Well-crafted, impressive, and persuasive letters of recommendation are a core part of your MBA application. Whilst you can carefully select who writes them, what and how they write is somewhat out of your control. One thing you can do, however, is pass on these essential tips – the collective wisdom of our experienced admissions consultants – to your recommenders to ensure they cover all the key elements of an outstanding LOR and express themselves compellingly enough to snag you that acceptance letter.
10 tips for writing MBA letters of recommendation
Review a copy of the applicant’s personal statement or application essays so that your letter of recommendation can dovetail with–not conflict with or duplicate–the rest of the application.
Ask the applicant to supply you with additional information like a resume. These additional sources of information can help you to paint a more thorough picture of the applicant and their strengths beyond your immediate knowledge of said applicant.
Whenever possible, explain how the applicant compares to others you’ve worked with/supervised/taught. And, describe your qualifications for comparing the applicant to other applicants. For example:
“I have been teaching for twenty years and have advised approximately 450 students on independent research projects over the last five years.”
“I have personally supervised ten interns every summer for the last five years; I have also worked with over two hundred college graduates in my capacity as trainer for Big Bank Corp.”
Discuss how well you know the applicant. For example:
“I was able to get to know Mr. Doe because he made it a point to attend two of my sections every week when only one was required.”
“Ms. Smith reported directly to me for two years prior to her well-deserved promotion to the position of Senior in our Big Four Accounting Firm.”
Choose two to three positive qualities that you have observed in the applicant. For example:
“Jane’s writing and interpersonal skills are both very strong.”
“The combination of tenacity, analytical abilities, and good communications skills truly make Mr. Doe unique.”
In discussing those qualities, support your statements with specific instances in which he or she demonstrated those attributes. Be as concrete and specific as possible. For example:
“He is the only student I ever had who came to all my office hours as part of a relentless, and ultimately successful, drive to master financial theory. He was one of just ten percent of the students in the class to receive an A.”

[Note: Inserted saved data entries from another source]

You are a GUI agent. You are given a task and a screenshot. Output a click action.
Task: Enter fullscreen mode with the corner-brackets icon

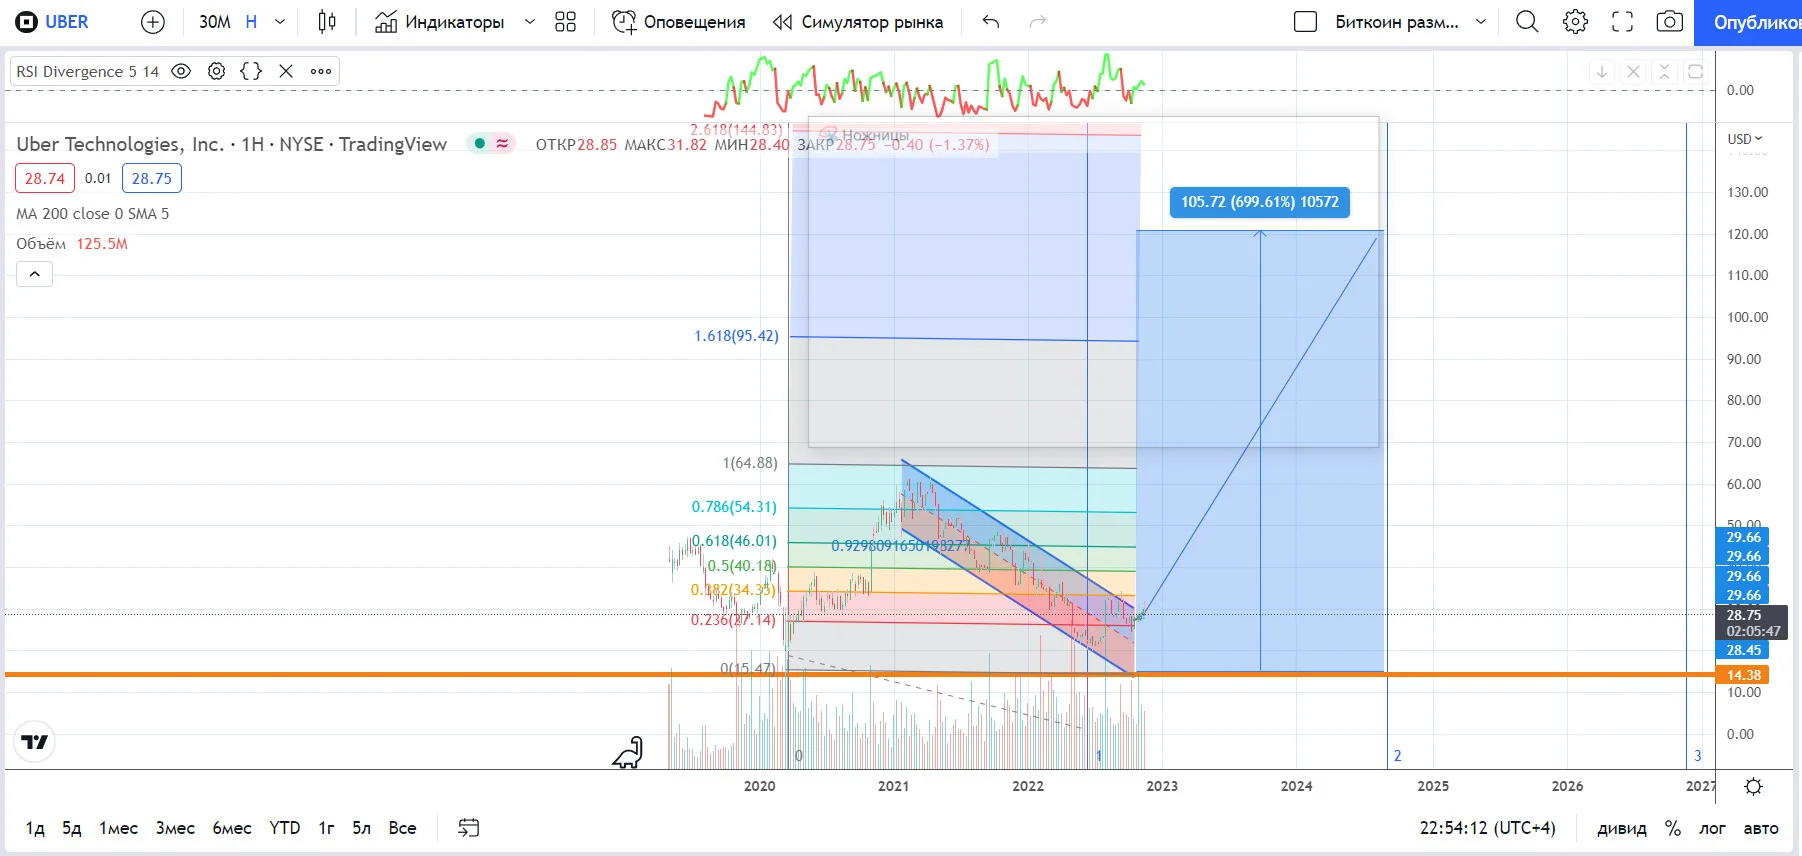click(1622, 22)
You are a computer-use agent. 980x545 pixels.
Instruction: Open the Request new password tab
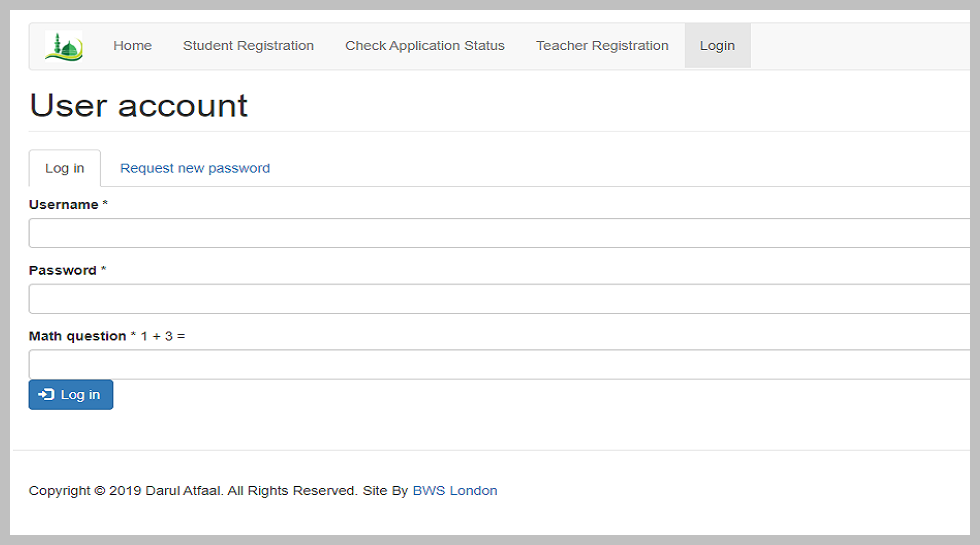(195, 168)
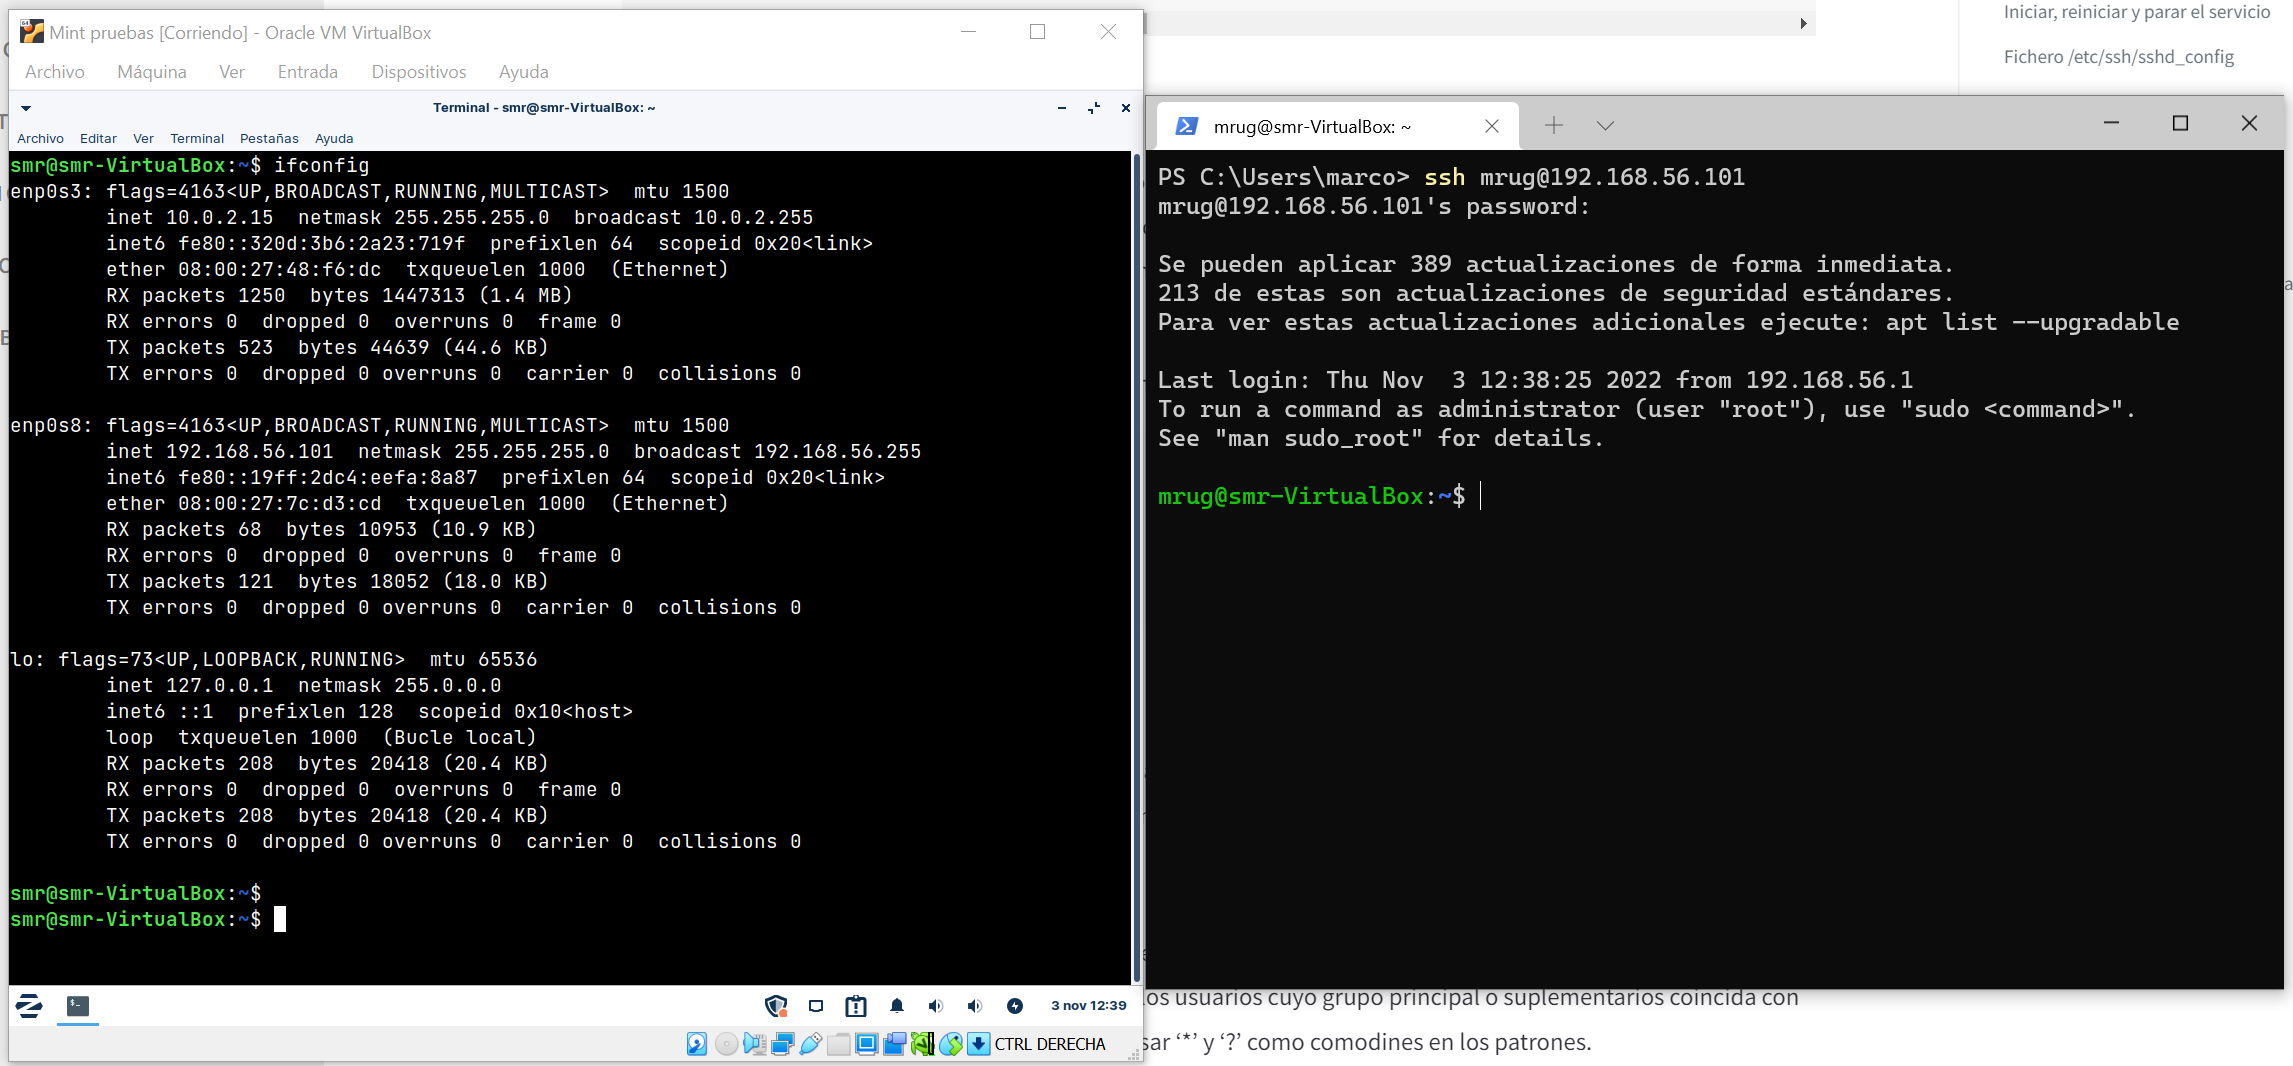Add a new tab with the plus button
2293x1066 pixels.
click(1553, 126)
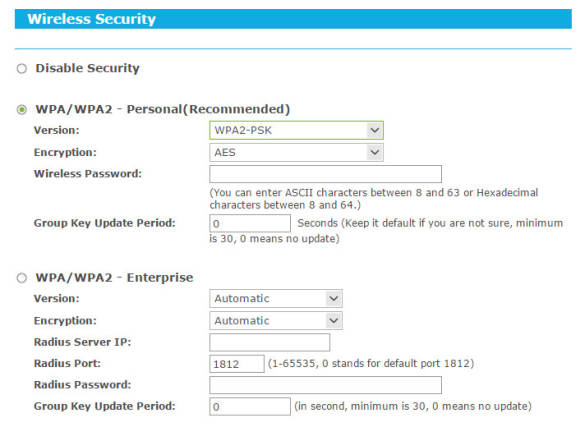The image size is (580, 427).
Task: Click the arrow on AES dropdown
Action: point(375,152)
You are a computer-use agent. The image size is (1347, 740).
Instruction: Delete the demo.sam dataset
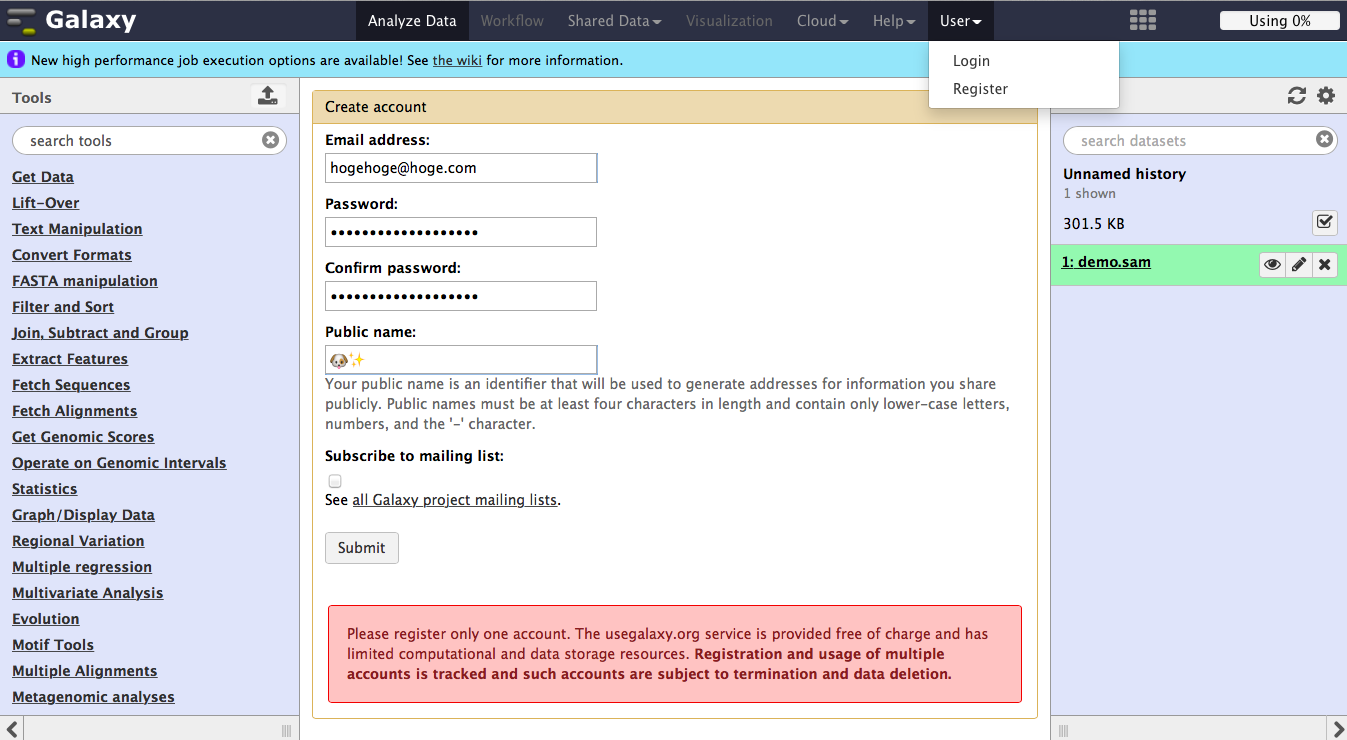click(x=1325, y=264)
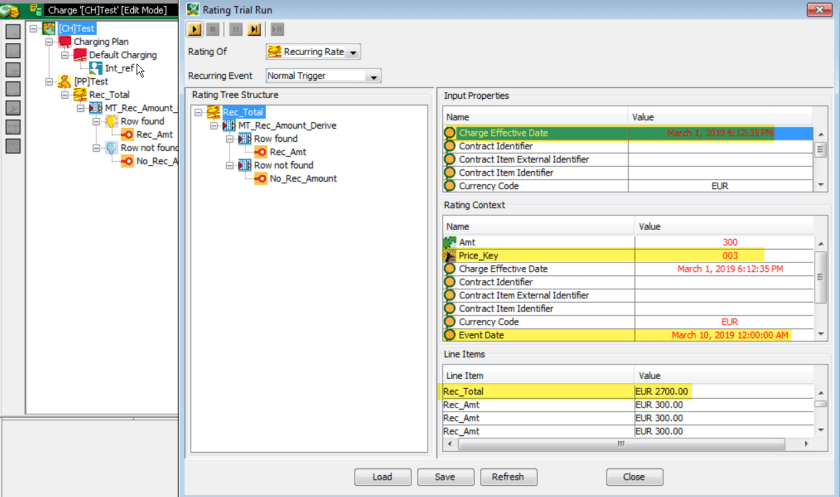840x497 pixels.
Task: Click the Amt row icon in Rating Context
Action: 450,243
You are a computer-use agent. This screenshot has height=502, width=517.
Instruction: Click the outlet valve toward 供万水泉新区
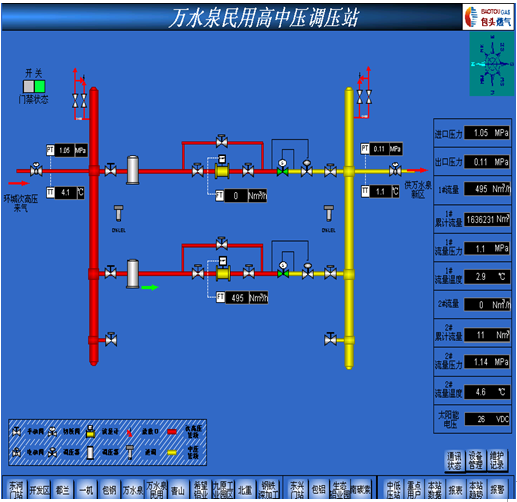(395, 169)
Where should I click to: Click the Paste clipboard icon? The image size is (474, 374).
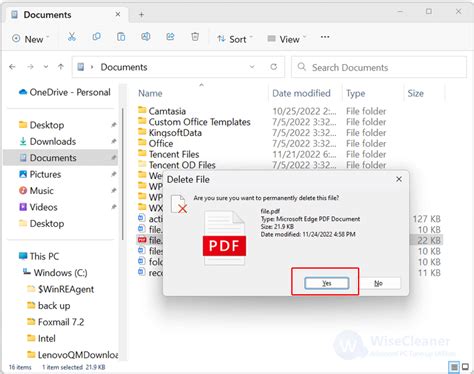click(x=121, y=37)
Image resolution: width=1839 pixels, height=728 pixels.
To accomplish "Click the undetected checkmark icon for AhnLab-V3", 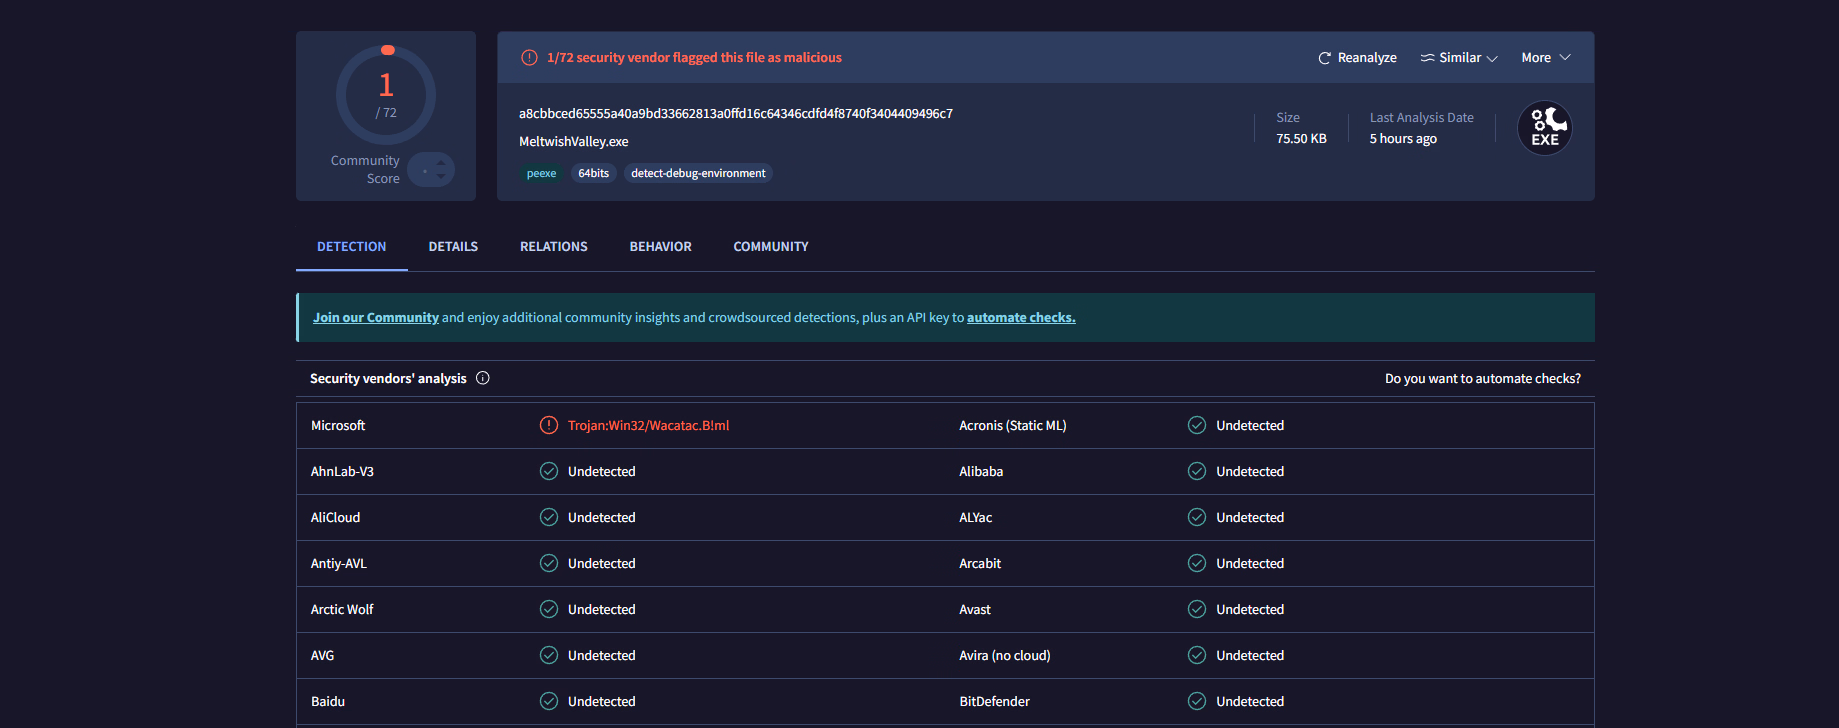I will click(x=548, y=471).
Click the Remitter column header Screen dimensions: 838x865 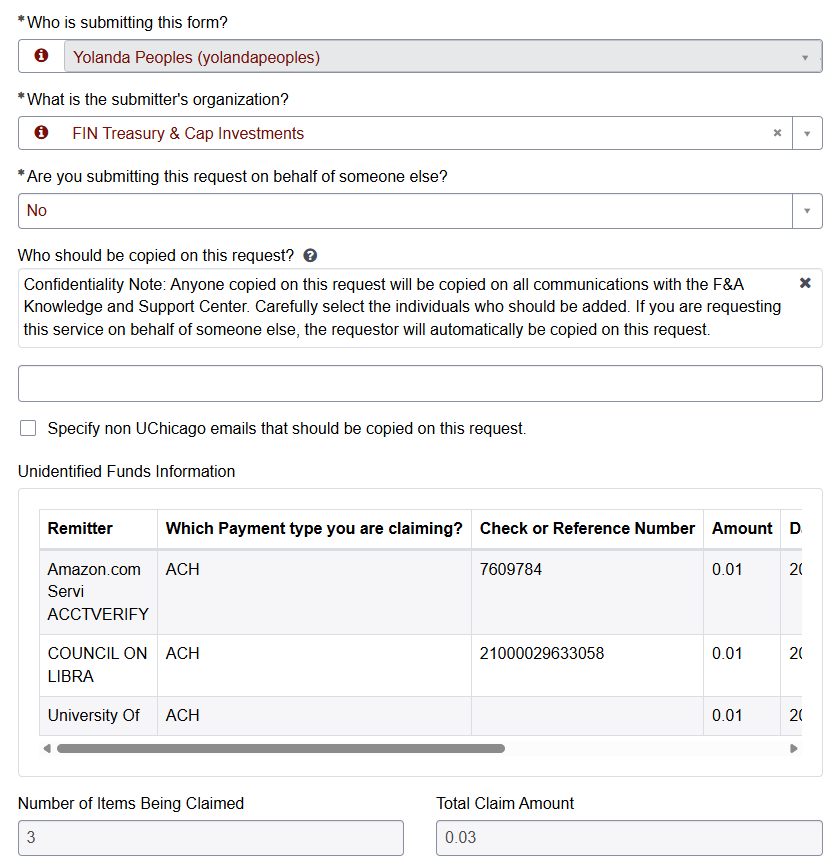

“Because of Jane’s writing skills, I didn’t hesitate to ask her to write a report which was used by our PAC as the basis for a major policy statement. Congressman X eventually used the statement, based on Jane’s sophisticated 20-page analysis of Middle East politics, in lobbying for increased funding.”
Try to quantify the student’s strengths or rank him or her vis-a-vis other applicants that you have observed. For example:
“He was in the top 10% of his class.”
“She has the best analytical skills of any person her age that I have ever supervised.”